Task to complete: The entries below contain a line with "880x361 pixels. How" and a line with "Open Erin Dempsey". Retype exactly everything from the first down to the second, both included, and nothing else.

Records provided:

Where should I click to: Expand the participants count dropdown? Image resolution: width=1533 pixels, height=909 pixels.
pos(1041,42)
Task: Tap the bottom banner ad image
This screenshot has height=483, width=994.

---

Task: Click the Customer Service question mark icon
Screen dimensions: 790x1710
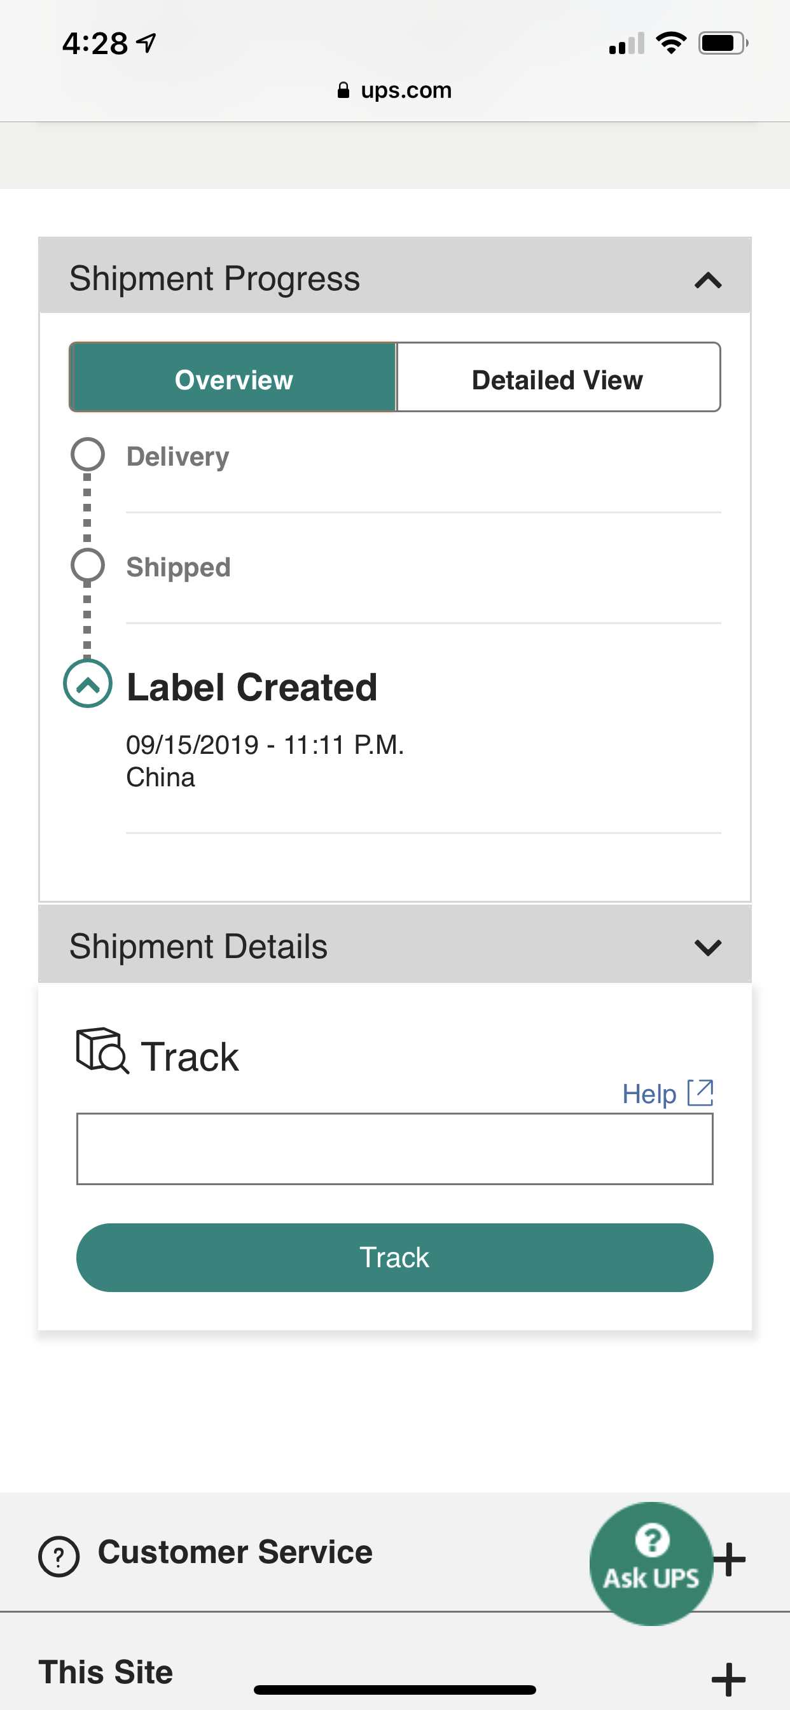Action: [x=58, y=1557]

* * *

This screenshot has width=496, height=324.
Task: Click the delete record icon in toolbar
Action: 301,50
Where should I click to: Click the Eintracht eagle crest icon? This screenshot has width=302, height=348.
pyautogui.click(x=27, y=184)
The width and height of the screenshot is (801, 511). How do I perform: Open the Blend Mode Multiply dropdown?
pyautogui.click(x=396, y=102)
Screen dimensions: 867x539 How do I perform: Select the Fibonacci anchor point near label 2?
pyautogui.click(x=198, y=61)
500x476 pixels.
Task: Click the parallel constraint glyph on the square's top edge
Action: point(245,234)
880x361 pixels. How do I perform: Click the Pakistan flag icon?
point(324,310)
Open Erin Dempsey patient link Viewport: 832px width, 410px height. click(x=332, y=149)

Output for this exercise:
880x361 pixels. How do I perform: Click the Pakistan flag icon?
point(324,310)
Open Erin Dempsey patient link Viewport: 832px width, 410px height. click(x=332, y=149)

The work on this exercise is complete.